(LISTED ENTRIES begins)
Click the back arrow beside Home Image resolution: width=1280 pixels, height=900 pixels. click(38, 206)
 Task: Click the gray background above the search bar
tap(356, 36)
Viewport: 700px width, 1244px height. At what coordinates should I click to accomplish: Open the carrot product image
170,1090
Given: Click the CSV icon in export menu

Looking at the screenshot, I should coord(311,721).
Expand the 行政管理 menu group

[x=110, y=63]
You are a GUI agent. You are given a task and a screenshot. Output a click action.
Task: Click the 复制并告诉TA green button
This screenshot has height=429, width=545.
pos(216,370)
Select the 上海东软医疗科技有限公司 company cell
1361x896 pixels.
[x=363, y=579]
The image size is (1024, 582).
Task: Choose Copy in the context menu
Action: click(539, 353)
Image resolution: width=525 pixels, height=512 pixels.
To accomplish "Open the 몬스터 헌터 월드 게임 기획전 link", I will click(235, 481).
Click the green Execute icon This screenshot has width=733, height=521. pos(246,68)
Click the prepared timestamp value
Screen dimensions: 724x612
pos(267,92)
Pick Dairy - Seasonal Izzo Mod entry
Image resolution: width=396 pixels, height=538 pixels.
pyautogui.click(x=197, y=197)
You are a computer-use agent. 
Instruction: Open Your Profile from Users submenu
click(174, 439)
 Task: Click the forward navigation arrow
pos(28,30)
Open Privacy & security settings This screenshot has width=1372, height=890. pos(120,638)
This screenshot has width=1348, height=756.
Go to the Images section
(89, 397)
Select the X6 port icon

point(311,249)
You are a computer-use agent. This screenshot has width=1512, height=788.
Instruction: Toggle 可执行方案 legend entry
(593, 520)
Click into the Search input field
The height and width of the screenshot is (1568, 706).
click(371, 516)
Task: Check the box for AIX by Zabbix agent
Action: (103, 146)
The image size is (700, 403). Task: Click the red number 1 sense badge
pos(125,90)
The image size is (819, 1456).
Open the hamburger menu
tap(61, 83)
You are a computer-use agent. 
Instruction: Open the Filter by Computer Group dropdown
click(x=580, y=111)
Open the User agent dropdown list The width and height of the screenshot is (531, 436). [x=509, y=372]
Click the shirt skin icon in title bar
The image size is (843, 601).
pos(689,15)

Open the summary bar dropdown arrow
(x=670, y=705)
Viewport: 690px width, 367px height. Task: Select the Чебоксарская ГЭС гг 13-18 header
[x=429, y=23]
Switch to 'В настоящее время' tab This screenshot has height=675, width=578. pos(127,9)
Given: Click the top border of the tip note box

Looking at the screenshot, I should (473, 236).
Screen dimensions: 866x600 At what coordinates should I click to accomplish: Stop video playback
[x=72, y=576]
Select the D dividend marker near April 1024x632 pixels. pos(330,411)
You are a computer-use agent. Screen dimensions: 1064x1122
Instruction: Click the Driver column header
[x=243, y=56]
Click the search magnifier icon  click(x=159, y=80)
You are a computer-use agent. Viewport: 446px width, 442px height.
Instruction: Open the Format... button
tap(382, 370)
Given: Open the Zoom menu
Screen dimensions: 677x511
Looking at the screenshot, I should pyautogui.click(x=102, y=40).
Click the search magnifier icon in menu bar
(LISTED ENTRIES ends)
- [TASK INSTRUCTIONS]
The lines above should be duplicated exactly.

- [RESULT OF THE TASK]
Click the back arrow beside Home Image resolution: width=1280 pixels, height=900 pixels. click(38, 206)
 Task: Click the gray background above the search bar
tap(356, 36)
Viewport: 700px width, 1244px height. At what coordinates should I click to accomplish: Open the carrot product image
170,1090
Given: Click the CSV icon in export menu

Looking at the screenshot, I should coord(311,721).
Expand the 行政管理 menu group

[x=110, y=63]
You are a GUI agent. You are given a task and a screenshot. Output a click action.
Task: Click the 复制并告诉TA green button
This screenshot has height=429, width=545.
pos(216,370)
Select the 上海东软医疗科技有限公司 company cell
1361x896 pixels.
[x=363, y=579]
The image size is (1024, 582).
Task: Choose Copy in the context menu
Action: click(539, 353)
Image resolution: width=525 pixels, height=512 pixels.
To accomplish "Open the 몬스터 헌터 월드 게임 기획전 link", I will click(235, 481).
Click the green Execute icon This screenshot has width=733, height=521. pos(246,68)
Click the prepared timestamp value
Screen dimensions: 724x612
pos(267,92)
Pick Dairy - Seasonal Izzo Mod entry
Image resolution: width=396 pixels, height=538 pixels.
pyautogui.click(x=197, y=197)
You are a computer-use agent. 
Instruction: Open Your Profile from Users submenu
click(174, 439)
 Task: Click the forward navigation arrow
pos(28,30)
Open Privacy & security settings This screenshot has width=1372, height=890. pos(120,638)
This screenshot has width=1348, height=756.
Go to the Images section
(89, 397)
Select the X6 port icon

point(311,249)
You are a computer-use agent. This screenshot has width=1512, height=788.
Instruction: Toggle 可执行方案 legend entry
(593, 520)
Click into the Search input field
The height and width of the screenshot is (1568, 706).
click(371, 516)
Task: Check the box for AIX by Zabbix agent
Action: (103, 146)
The image size is (700, 403). Task: Click the red number 1 sense badge
pos(125,90)
The image size is (819, 1456).
Open the hamburger menu
tap(61, 83)
You are a computer-use agent. 
Instruction: Open the Filter by Computer Group dropdown
click(x=580, y=111)
Open the User agent dropdown list The width and height of the screenshot is (531, 436). [x=509, y=372]
Click the shirt skin icon in title bar
The image size is (843, 601).
pos(689,15)

Open the summary bar dropdown arrow
(x=670, y=705)
Viewport: 690px width, 367px height. Task: Select the Чебоксарская ГЭС гг 13-18 header
[x=429, y=23]
Switch to 'В настоящее время' tab This screenshot has height=675, width=578. pos(127,9)
Given: Click the top border of the tip note box

Looking at the screenshot, I should (473, 236).
Screen dimensions: 866x600 At what coordinates should I click to accomplish: Stop video playback
[x=72, y=576]
Select the D dividend marker near April 1024x632 pixels. pos(330,411)
You are a computer-use agent. Screen dimensions: 1064x1122
Instruction: Click the Driver column header
[x=243, y=56]
Click the search magnifier icon  click(x=159, y=80)
You are a computer-use agent. Viewport: 446px width, 442px height.
Instruction: Open the Format... button
tap(382, 370)
Given: Open the Zoom menu
Screen dimensions: 677x511
Looking at the screenshot, I should pyautogui.click(x=102, y=40).
Click the search magnifier icon in menu bar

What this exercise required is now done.